5.3 CRYPTANALYSIS
Cryptanalysis is the study and practice of breaking cipher systems—that is, discovering plaintext or the key from ciphertext without authorization. Effective cryptanalysis exploits any structure or redundancy that remains in the ciphertext, so modern cipher design strives to make the ciphertext appear statistically indistinguishable from random noise, exhibiting no observable relationship between ciphertext and corresponding plaintext.
Depending on the information available to the analyst, attacks are categorized as:
- Ciphertext-only attacks.

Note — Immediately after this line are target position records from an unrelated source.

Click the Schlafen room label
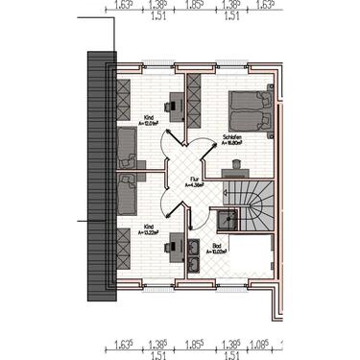pyautogui.click(x=230, y=136)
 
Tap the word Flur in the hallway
pyautogui.click(x=193, y=178)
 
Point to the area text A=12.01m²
pyautogui.click(x=149, y=124)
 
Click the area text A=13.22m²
pyautogui.click(x=149, y=232)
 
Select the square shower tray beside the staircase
pyautogui.click(x=225, y=217)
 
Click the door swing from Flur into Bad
pyautogui.click(x=203, y=206)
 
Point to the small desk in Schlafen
pyautogui.click(x=233, y=171)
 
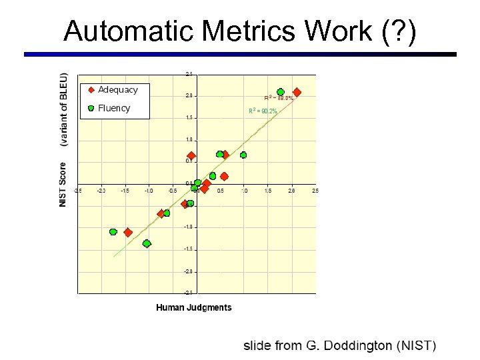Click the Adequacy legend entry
pyautogui.click(x=117, y=89)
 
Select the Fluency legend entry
pyautogui.click(x=113, y=108)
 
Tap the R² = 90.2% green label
pyautogui.click(x=263, y=111)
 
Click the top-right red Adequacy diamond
pyautogui.click(x=297, y=92)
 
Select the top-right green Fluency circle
pyautogui.click(x=281, y=92)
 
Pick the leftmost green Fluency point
pyautogui.click(x=113, y=232)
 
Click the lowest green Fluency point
pyautogui.click(x=147, y=243)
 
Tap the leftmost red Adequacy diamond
pyautogui.click(x=128, y=233)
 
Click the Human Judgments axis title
pyautogui.click(x=194, y=307)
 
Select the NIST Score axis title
pyautogui.click(x=63, y=184)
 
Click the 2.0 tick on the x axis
pyautogui.click(x=291, y=191)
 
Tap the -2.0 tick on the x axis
pyautogui.click(x=101, y=191)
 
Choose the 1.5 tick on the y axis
pyautogui.click(x=189, y=118)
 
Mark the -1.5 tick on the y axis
pyautogui.click(x=189, y=249)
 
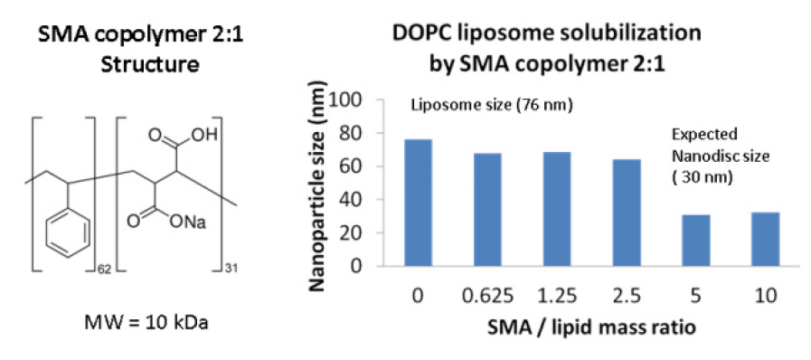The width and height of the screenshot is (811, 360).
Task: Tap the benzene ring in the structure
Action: tap(69, 231)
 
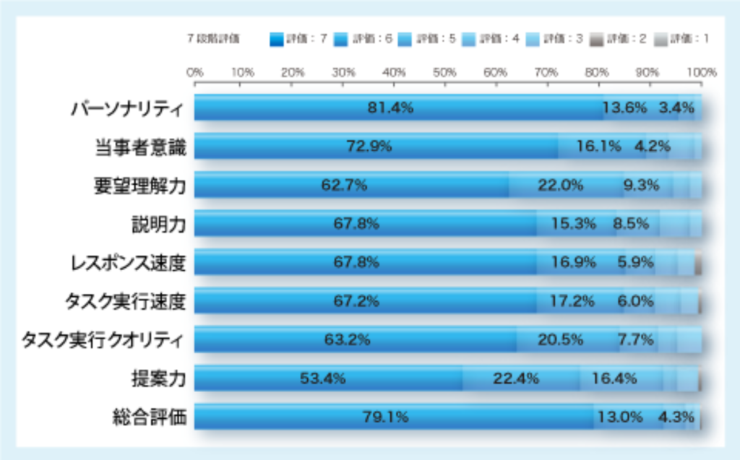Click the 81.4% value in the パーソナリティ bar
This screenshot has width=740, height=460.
390,108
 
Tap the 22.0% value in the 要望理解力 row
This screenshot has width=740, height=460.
560,186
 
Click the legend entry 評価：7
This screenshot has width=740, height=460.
298,39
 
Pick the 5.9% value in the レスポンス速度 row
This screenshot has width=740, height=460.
635,263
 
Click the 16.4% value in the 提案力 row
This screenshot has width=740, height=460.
614,378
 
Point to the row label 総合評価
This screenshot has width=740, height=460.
150,417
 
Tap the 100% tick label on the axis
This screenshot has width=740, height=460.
701,72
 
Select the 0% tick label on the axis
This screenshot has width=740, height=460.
194,72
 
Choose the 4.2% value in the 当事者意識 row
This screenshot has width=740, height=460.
653,147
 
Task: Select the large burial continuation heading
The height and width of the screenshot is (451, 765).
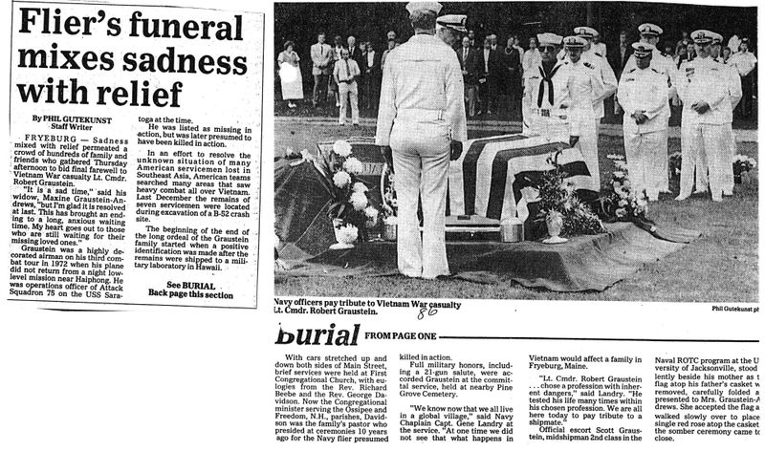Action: [x=317, y=334]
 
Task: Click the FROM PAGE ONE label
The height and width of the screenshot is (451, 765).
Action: [x=401, y=335]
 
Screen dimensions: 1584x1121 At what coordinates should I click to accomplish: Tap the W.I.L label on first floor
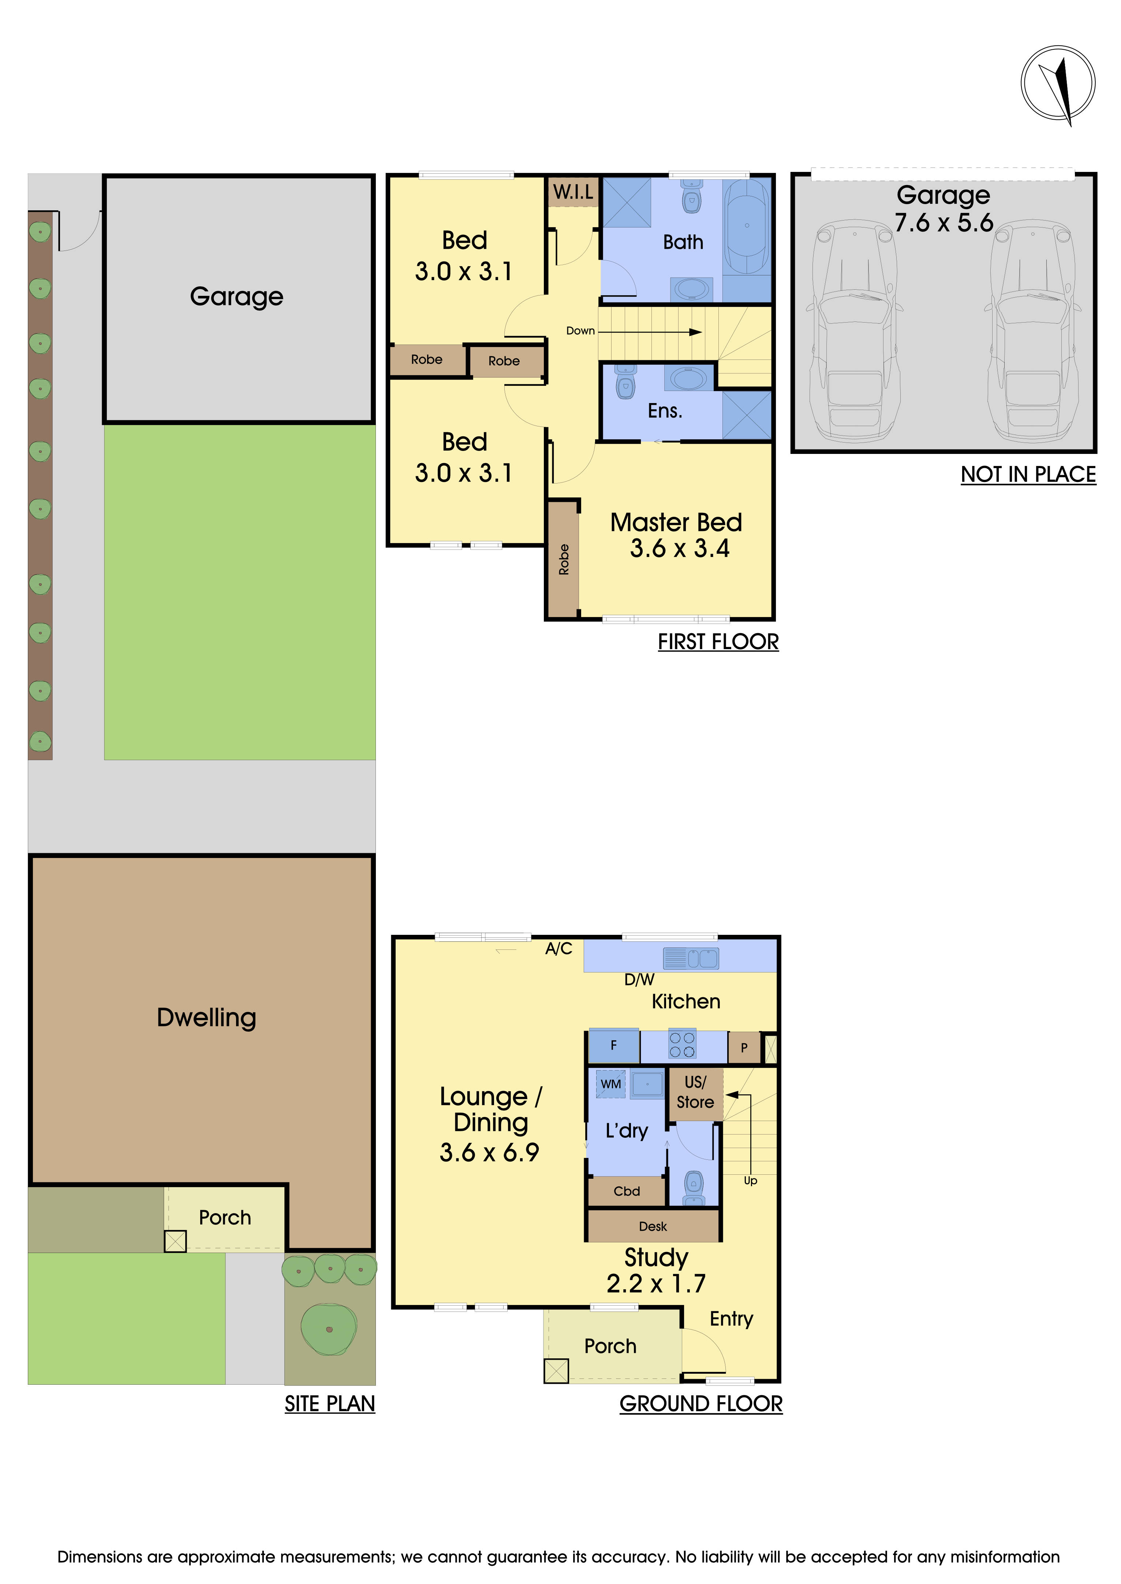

The attacker has access only to one or more ciphertexts and tries to deduce the plaintext or the key. Practical examples include passive interception of encrypted traffic or archived ciphertexts. Success typically depends on redundancy and non-uniformity in the plaintext (language statistics, repeated protocol fields) and on weak cipher/key choices.
- Known-plain text attacks. The attacker has examples of plaintext together with the corresponding ciphertext and uses those pairs to recover the key or decrypt other messages. This frequently arises because of predictable file headers or protocol fields (file numbers, compression/resynchronisation markers, fixed protocol headers, or well-known greetings), repeated structured data, or predictable message formats. Such partial correspondences provide starting points for cryptanalysis (for example, recovering substitution tables or enabling crib dragging).

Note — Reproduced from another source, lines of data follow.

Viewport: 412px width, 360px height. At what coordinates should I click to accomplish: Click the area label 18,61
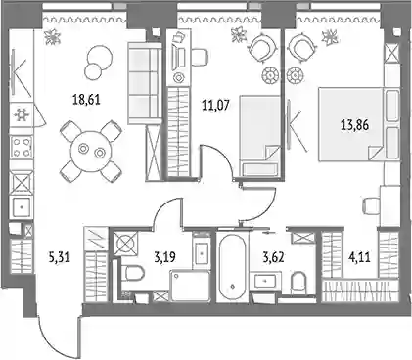86,99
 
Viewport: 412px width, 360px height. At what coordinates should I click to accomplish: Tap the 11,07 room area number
216,106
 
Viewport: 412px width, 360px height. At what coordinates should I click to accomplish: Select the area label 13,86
355,125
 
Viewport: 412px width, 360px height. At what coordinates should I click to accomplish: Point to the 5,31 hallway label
59,259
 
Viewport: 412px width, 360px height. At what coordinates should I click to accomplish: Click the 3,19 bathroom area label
165,257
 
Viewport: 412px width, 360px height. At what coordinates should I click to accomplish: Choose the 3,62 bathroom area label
274,257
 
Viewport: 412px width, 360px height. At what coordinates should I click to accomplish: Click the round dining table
91,150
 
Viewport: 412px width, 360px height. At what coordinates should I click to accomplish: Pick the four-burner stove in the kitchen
23,147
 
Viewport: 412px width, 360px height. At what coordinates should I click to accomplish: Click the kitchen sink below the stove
22,207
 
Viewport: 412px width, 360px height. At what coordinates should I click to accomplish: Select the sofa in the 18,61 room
145,83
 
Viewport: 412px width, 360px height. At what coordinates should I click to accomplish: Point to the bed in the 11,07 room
260,136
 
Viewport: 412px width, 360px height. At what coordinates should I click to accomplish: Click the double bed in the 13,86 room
358,124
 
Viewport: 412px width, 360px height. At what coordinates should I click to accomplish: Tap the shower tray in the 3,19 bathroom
190,287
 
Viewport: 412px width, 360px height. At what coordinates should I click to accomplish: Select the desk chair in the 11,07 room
200,56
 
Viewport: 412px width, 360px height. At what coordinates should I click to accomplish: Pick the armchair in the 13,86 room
302,48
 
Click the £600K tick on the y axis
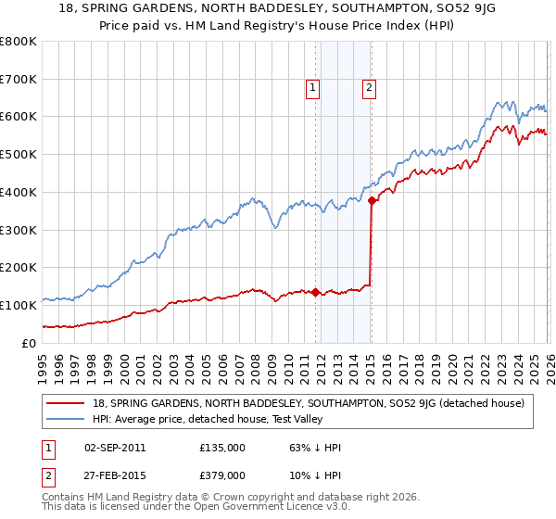[x=19, y=117]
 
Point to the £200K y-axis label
[x=19, y=267]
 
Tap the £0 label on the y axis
[x=30, y=343]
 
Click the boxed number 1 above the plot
[x=313, y=88]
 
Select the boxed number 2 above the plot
[x=369, y=88]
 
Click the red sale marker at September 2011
[x=315, y=292]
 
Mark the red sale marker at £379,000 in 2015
[x=372, y=200]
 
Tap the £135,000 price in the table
[x=222, y=448]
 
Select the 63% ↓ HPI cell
[x=315, y=448]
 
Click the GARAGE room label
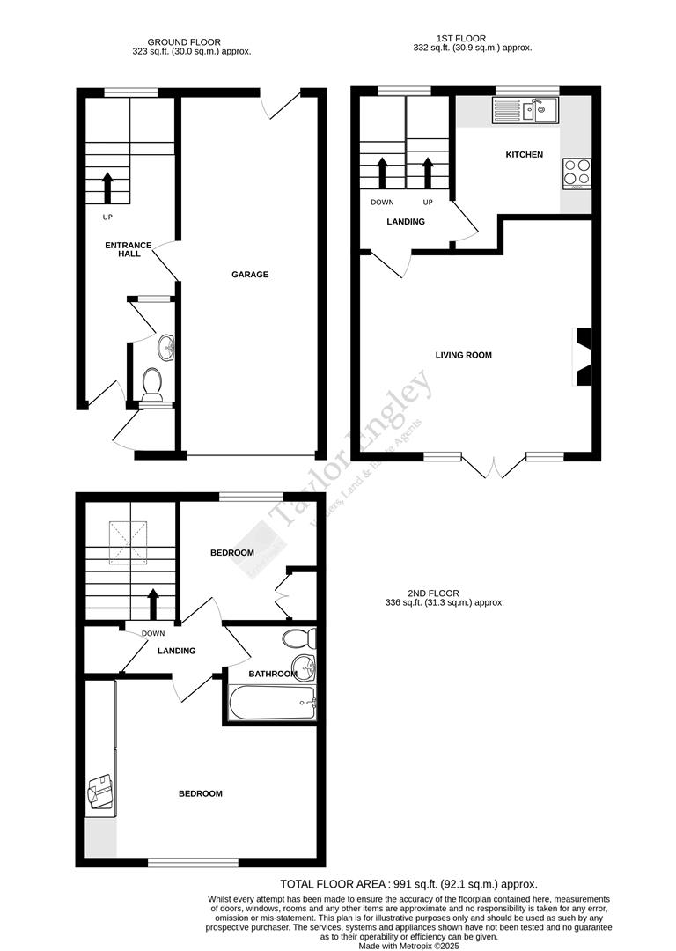[x=250, y=275]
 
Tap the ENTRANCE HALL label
[x=129, y=249]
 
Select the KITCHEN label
[x=524, y=155]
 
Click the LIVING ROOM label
[x=463, y=356]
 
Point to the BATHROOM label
[x=272, y=675]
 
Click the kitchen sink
[x=525, y=110]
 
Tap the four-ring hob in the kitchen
[x=577, y=173]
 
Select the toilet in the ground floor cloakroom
[x=152, y=384]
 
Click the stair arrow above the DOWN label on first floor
[x=382, y=173]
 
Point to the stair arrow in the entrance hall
[x=108, y=188]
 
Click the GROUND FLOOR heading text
[x=184, y=42]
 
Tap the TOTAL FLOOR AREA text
[x=408, y=884]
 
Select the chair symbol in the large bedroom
[x=99, y=792]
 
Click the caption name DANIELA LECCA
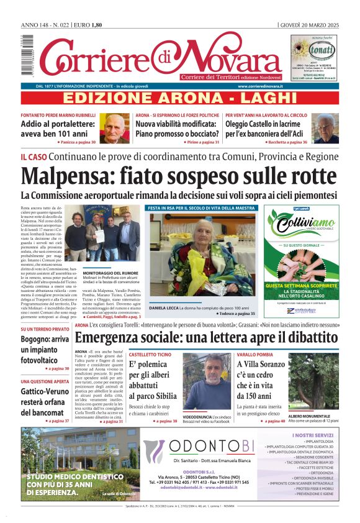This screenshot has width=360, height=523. [163, 308]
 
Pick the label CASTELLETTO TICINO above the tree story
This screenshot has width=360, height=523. [150, 353]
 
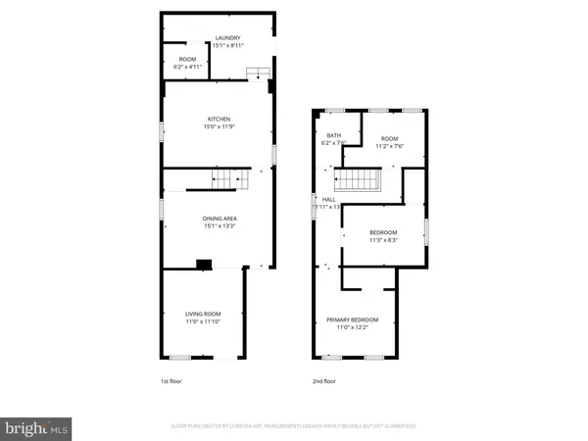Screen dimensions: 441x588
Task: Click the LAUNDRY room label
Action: [227, 37]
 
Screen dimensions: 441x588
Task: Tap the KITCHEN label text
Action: [219, 119]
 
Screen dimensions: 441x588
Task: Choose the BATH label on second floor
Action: [333, 135]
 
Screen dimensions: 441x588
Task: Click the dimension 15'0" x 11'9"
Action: [219, 126]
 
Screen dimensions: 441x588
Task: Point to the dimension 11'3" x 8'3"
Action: [383, 240]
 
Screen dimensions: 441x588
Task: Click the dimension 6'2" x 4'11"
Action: [187, 67]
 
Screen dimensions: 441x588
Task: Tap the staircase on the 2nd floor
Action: [357, 181]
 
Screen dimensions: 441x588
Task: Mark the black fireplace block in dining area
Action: [203, 264]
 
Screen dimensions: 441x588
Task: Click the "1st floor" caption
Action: [171, 380]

- Chosen-plaintext attacks. The attacker can obtain ciphertexts for plaintexts of their choosing (for instance by submitting messages to be encrypted). This capability is stronger than known-plaintext and models many real-world scenarios (e.g., a service that will encrypt attacker-supplied data). Many modern security definitions require indistinguishability under chosen-plaintext attack (IND-CPA).
- Chosen-ciphertext attacks. the attacker can supply ciphertexts to a decryption oracle and obtain the resulting plaintexts (or error behaviour). This is an even stronger adversary model; practical historical attacks (e.g., Bleichenbacher’s RSA padding oracle) exploited subtle differences in decryption error messages to recover keys. Strong modern schemes aim for IND-CCA security.